WHAT IS NEEDED: Word for word, copy the line that contains "Task: Click the" and each line after it in the data below. Pictures stay out of the copy.

AVAILABLE DATA:
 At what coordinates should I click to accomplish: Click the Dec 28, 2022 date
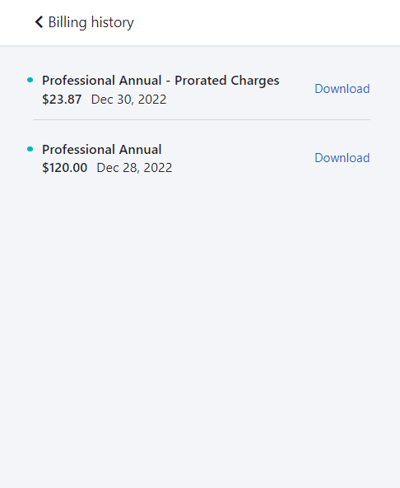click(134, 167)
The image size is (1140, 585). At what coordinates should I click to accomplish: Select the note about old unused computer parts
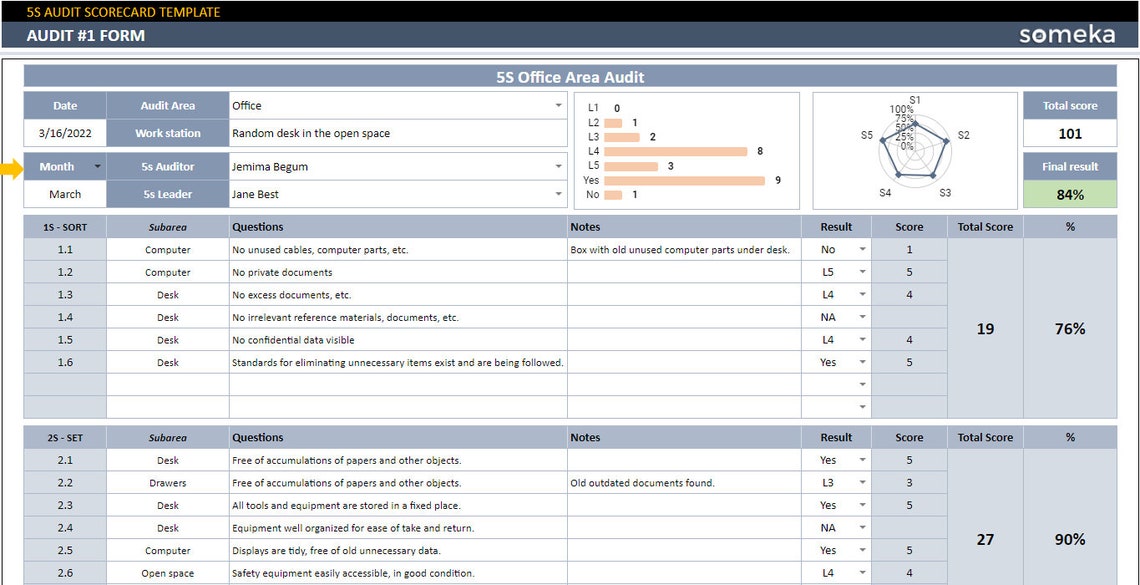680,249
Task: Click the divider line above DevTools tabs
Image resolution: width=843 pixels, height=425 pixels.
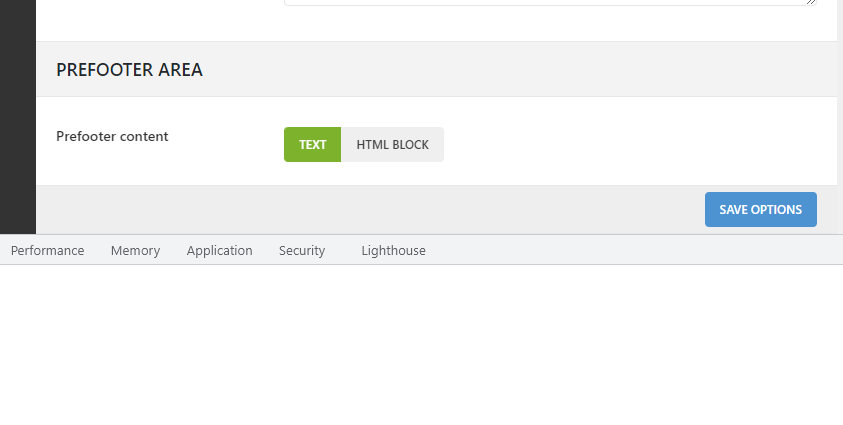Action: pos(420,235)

TASK SOLUTION:
Task: Click the divider line above DevTools tabs
Image resolution: width=843 pixels, height=425 pixels.
Action: pos(420,235)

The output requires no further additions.